L’analyse du déficit public ne fait pas l’unanimité

Lundi 2 septembre, le ministère des Finances a provoqué une impressionnante levée de boucliers parmi les élus locaux. Le contenu d’un courrier adressés aux parlementaires, sur le déficit attendu du budget public 2024 a été très commenté, notamment par l’Association des maires de France.

Destinataires du courrier ministériel, les rapporteurs généraux et les présidents des commissions des finances de l’Assemblée nationale et du Sénat ont appris que le déficit 2024 de la France sera plus important que prévu. Bruno Lemaire, ministre démissionnaire des Finances, et Thomas Casenave, ministre délégué aux Comptes publics, estiment que « le risque principal est lié à une augmentation extrêmement rapide des dépenses des collectivités locales, qui pourrait, à elle seule, dégrader les comptes 2024 de 16 milliards d’euros ». Ce chiffre est présenté en opposition aux 30 milliards d’euros à venir de baisse des recettes du fait d’une croissance faible, de l’ordre de 1,1 %.
Les réactions ont été nombreuses et rapides, beaucoup de maires étant sollicités par les médias locaux et régionaux. Dans un long communiqué publié le 3 septembre, l’Association des maires de France (AMF) dénonce « une mise en cause des collectivités infondée pour masquer la situation des comptes de l’État ».
D’abord pédagogique, le texte rappelle que : « les collectivités territoriales, malgré des erreurs de gestion qui peuvent toujours exister, ne sont pas le problème des comptes publics. Les finances locales sont obligatoirement à l’équilibre […]La dette des collectivités est stable depuis 30 ans voire en légère diminution, passant de 9 % du PIB en 1995 à 8,9 % en 2023, et elle ne finance que de l’investissement. Les dépenses des collectivités, malgré le « millefeuille administratif » qui caractérise la France, représentent moins de 12 % du PIB contre 18 % pour la moyenne européenne. […] Beaucoup de ces dépenses résultent d’obligations nouvelles que le gouvernement et le Parlement ont mis à la charge des collectivités ces dernières années, par exemple dans le domaine environnemental, dans celui de la petite enfance, des transports, ou de façon plus insidieuse en matière de sécurité, et de toutes les obligations normatives et bureaucratiques qu’impose l’État aux collectivités. »

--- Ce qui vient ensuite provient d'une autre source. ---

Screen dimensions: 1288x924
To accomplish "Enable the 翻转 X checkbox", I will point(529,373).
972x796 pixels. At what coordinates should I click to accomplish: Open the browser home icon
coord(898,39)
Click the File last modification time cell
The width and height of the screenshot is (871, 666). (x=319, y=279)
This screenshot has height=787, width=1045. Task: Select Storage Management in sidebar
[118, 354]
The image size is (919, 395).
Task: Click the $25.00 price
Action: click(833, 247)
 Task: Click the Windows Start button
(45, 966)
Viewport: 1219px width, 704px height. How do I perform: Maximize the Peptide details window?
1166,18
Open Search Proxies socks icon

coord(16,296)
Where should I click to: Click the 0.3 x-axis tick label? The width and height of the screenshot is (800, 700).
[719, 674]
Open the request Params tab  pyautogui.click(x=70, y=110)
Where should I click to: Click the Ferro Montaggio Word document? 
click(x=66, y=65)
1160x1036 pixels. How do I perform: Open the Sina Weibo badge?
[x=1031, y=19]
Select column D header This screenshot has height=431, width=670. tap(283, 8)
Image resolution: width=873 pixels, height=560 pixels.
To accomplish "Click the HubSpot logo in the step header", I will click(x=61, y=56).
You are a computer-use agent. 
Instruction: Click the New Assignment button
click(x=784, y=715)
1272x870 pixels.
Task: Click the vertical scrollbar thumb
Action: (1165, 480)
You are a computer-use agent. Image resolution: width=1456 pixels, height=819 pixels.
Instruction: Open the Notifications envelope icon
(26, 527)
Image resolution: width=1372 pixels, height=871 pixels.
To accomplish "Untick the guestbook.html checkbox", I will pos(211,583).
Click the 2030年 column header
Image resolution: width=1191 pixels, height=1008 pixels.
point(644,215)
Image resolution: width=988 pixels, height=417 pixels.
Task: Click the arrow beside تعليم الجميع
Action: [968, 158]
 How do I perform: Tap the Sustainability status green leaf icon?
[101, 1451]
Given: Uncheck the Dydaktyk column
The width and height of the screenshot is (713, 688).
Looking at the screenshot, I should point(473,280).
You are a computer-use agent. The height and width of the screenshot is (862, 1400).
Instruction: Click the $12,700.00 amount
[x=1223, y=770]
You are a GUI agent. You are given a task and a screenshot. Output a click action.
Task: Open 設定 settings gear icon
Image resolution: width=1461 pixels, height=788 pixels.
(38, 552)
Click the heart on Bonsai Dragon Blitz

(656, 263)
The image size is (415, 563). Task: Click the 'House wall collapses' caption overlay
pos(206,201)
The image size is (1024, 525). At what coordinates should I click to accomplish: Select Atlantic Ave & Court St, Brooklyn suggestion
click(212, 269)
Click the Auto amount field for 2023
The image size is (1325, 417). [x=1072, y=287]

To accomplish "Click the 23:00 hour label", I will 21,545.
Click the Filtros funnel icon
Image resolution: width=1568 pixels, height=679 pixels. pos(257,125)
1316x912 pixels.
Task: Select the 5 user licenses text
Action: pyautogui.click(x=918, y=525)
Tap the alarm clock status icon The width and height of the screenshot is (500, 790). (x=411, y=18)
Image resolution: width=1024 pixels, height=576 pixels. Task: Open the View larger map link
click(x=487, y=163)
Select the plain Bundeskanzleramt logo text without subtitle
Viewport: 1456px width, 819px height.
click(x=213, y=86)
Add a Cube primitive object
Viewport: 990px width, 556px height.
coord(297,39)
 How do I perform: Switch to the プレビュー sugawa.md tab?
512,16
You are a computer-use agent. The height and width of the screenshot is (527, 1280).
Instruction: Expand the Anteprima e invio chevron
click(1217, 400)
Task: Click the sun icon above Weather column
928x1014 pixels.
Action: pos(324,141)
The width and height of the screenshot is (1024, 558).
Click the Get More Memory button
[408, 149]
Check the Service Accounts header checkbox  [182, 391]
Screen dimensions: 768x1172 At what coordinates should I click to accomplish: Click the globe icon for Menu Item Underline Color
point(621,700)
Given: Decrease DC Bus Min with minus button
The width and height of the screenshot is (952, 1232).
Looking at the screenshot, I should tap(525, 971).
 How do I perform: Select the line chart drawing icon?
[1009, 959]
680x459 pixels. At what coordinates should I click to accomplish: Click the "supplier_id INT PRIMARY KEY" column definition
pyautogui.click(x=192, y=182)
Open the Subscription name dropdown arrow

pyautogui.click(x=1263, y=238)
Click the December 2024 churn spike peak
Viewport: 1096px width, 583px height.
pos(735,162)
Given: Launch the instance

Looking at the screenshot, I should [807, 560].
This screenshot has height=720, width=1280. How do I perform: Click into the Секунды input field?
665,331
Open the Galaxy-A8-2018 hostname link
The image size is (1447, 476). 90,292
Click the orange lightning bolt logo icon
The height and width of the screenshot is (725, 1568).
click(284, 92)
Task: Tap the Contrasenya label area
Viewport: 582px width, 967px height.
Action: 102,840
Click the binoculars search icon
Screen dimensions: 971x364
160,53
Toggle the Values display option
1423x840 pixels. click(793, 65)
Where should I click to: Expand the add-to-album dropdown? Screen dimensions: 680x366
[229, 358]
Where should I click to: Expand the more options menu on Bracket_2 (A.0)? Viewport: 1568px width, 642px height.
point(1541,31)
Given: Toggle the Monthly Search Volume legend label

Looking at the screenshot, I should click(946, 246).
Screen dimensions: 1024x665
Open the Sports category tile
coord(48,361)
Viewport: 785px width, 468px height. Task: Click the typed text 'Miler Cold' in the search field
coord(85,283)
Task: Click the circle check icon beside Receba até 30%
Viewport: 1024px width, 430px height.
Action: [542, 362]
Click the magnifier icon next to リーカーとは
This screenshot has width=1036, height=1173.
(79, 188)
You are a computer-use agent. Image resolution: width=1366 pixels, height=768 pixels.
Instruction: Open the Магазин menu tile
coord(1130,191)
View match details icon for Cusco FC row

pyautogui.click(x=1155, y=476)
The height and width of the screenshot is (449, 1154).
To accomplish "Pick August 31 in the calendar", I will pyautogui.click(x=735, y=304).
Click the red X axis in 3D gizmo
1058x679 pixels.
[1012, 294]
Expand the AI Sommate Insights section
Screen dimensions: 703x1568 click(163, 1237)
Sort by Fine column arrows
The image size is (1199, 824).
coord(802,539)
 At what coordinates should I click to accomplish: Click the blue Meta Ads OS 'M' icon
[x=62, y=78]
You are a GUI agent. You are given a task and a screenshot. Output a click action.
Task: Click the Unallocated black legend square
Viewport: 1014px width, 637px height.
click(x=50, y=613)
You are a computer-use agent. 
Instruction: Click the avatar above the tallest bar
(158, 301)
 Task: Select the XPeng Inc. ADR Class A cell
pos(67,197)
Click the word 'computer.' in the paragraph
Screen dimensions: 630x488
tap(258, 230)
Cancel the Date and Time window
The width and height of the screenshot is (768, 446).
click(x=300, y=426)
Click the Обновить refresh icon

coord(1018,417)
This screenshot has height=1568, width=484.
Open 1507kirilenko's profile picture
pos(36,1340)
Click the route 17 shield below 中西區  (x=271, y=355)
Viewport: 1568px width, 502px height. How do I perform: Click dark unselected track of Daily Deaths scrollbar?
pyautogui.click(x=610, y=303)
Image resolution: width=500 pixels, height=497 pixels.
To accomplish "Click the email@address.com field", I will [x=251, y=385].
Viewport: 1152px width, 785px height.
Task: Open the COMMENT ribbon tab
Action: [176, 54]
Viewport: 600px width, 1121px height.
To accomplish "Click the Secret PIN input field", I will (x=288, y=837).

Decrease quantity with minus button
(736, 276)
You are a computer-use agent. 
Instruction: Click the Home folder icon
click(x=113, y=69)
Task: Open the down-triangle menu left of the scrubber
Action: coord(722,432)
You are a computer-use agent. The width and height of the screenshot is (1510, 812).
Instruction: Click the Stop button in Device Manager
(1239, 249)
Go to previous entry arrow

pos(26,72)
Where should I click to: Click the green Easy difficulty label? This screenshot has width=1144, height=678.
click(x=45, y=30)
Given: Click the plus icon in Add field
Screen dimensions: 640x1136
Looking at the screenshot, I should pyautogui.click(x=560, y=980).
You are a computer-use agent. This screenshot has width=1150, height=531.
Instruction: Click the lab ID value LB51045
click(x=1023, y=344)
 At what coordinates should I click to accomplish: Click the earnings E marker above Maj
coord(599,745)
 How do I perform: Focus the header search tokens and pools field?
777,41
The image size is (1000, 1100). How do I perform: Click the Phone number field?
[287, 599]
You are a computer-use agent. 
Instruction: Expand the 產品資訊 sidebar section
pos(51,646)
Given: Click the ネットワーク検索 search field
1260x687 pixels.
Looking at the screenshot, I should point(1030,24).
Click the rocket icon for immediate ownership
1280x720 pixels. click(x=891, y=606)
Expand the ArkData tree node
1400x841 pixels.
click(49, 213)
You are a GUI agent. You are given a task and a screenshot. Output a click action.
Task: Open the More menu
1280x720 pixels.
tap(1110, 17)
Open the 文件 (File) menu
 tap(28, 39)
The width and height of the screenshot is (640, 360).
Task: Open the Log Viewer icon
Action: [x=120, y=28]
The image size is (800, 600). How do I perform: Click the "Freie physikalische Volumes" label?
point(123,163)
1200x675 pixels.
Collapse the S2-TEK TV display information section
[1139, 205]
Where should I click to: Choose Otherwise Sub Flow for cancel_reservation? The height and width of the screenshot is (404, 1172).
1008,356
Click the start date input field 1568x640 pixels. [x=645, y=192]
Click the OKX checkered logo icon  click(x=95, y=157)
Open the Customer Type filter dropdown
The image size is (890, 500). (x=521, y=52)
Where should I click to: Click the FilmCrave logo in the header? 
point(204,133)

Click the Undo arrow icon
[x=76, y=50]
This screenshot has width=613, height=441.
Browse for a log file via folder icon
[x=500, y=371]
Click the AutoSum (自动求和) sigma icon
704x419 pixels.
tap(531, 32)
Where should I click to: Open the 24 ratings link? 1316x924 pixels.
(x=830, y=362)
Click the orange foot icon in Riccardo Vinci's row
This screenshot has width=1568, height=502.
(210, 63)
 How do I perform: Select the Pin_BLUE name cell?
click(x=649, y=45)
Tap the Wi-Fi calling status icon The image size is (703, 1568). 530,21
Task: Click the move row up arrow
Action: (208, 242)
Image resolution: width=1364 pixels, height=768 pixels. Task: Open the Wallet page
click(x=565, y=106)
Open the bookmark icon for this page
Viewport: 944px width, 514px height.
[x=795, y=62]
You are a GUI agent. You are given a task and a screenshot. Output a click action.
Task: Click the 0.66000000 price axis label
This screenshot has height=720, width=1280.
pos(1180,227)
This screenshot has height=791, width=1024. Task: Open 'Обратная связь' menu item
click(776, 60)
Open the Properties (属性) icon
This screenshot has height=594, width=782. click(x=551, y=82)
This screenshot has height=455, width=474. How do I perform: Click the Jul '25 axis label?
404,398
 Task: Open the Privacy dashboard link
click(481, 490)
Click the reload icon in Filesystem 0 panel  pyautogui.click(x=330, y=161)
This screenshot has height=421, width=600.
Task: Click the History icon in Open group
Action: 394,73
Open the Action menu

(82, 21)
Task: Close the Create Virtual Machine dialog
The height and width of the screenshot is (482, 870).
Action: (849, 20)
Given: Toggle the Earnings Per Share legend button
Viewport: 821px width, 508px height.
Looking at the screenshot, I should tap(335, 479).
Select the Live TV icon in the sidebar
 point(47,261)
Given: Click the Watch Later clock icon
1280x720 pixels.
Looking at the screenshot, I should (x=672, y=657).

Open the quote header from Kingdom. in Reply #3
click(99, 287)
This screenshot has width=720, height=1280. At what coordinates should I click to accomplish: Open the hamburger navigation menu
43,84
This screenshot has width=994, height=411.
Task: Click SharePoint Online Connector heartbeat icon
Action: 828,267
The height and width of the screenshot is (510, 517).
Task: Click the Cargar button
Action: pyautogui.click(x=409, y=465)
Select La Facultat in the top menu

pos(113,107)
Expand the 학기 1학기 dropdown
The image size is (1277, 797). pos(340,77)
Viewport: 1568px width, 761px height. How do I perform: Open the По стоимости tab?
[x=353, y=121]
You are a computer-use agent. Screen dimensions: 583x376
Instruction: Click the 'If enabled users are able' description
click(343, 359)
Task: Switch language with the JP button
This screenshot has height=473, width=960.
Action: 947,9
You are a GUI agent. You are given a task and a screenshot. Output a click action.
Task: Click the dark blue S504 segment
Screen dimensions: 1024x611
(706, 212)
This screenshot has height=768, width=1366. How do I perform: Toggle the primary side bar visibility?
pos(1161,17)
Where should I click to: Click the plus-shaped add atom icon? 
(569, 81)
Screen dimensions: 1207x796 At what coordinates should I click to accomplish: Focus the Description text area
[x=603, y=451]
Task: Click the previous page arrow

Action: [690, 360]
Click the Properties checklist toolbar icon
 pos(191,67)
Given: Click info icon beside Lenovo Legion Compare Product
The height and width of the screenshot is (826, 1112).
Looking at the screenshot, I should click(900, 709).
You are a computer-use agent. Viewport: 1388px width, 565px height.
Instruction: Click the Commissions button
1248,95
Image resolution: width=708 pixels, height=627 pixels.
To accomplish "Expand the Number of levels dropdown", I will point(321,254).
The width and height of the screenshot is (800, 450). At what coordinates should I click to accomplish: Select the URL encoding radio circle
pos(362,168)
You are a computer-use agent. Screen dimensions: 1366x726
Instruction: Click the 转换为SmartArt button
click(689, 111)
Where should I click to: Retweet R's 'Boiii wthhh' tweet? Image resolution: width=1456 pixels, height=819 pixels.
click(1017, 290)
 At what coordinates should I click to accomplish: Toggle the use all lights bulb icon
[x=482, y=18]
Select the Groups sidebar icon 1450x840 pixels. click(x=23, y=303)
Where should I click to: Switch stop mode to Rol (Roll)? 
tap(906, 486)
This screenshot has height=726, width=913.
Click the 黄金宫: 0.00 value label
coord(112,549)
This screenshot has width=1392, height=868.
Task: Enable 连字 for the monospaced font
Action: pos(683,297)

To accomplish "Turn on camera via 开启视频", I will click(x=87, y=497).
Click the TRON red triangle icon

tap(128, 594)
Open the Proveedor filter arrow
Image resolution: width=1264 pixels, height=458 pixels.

« Rompre avec les discours stigmatisant les collectivités locales »

La fin du communiqué ne laisse aucun doute de l’état d’esprit des responsables de l’AMF vis à vis du ministère des Finances : « Cette mise en cause grossière, par les ministres responsables de la dérive des comptes publics, de l’action des collectivités locales, qui restent un pôle de stabilité démocratique dans le contexte de blocage actuel des institutions, oublie de préciser que les collectivités locales ont participé de longue date à la réduction de la dette publique sans que pour autant l’État ne parvienne à maîtriser la dérive continue de ses propres comptes ».
C’est au nouveau gouvernement qu’il revient « de modifier le cas échéant les éléments préparés, à la fois en matière de recette et de dépense », prévenaient les ministres démissionnaires dans leur courrier du 2 septembre. Trois jours plus tard, la nomination d’un Premier ministre était annoncée. Elle a été saluée par un nouveau communiqué de l’AMF, souhaitant à Michel Barnier « de réussir à mettre en œuvre des mesures concrètes pour surmonter les défis auxquels la France est confrontée. Portée par l’ensemble des élus locaux, la liberté locale, qui implique les moyens financiers et la capacité juridique d’agir des collectivités, reste prioritaire, car elle est une source d’efficacité de l’action publique et de vitalité démocratique. Le nouveau Gouvernement doit établir un dialogue de confiance pour relancer la décentralisation et rompre avec les discours stigmatisant les collectivités locales ».